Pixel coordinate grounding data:

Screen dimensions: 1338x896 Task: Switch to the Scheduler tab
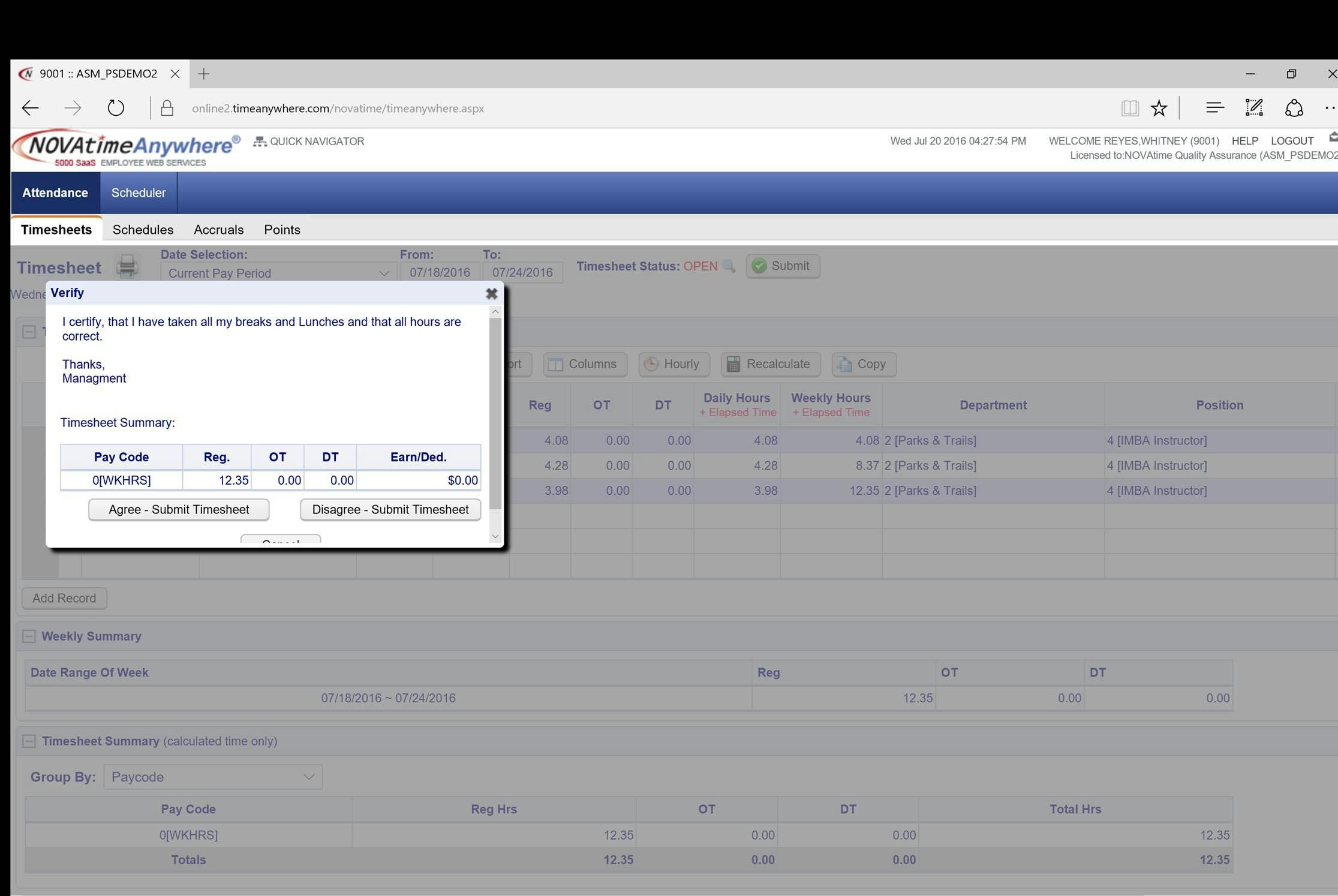click(139, 193)
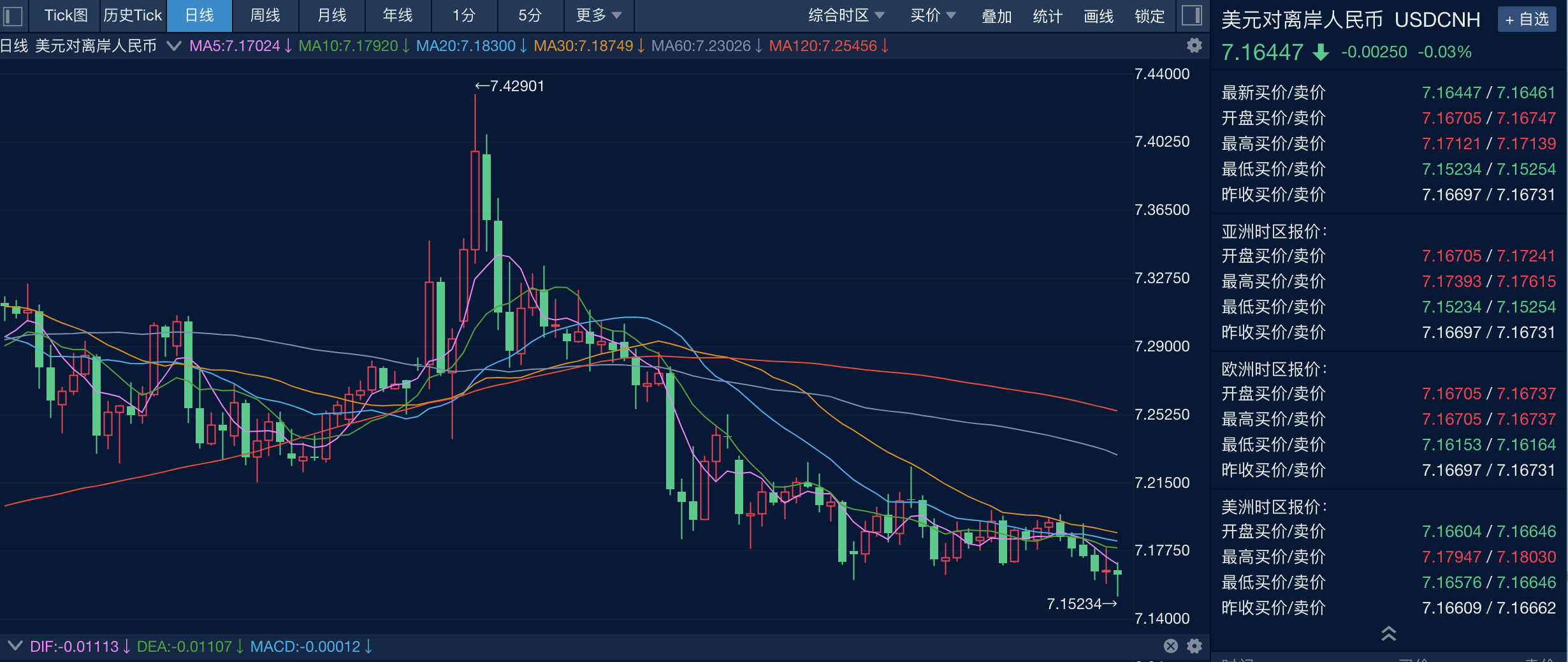Click the double-chevron expander below the Americas quotes
The image size is (1568, 662).
point(1388,634)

Action item:
Would you return the data above exactly as written, minus the images?

Solution for this exercise:
Screen dimensions: 1338x896 Task: Switch to the Scheduler tab
click(139, 193)
Click the double-chevron expander below the Americas quotes
The image size is (1568, 662).
point(1388,634)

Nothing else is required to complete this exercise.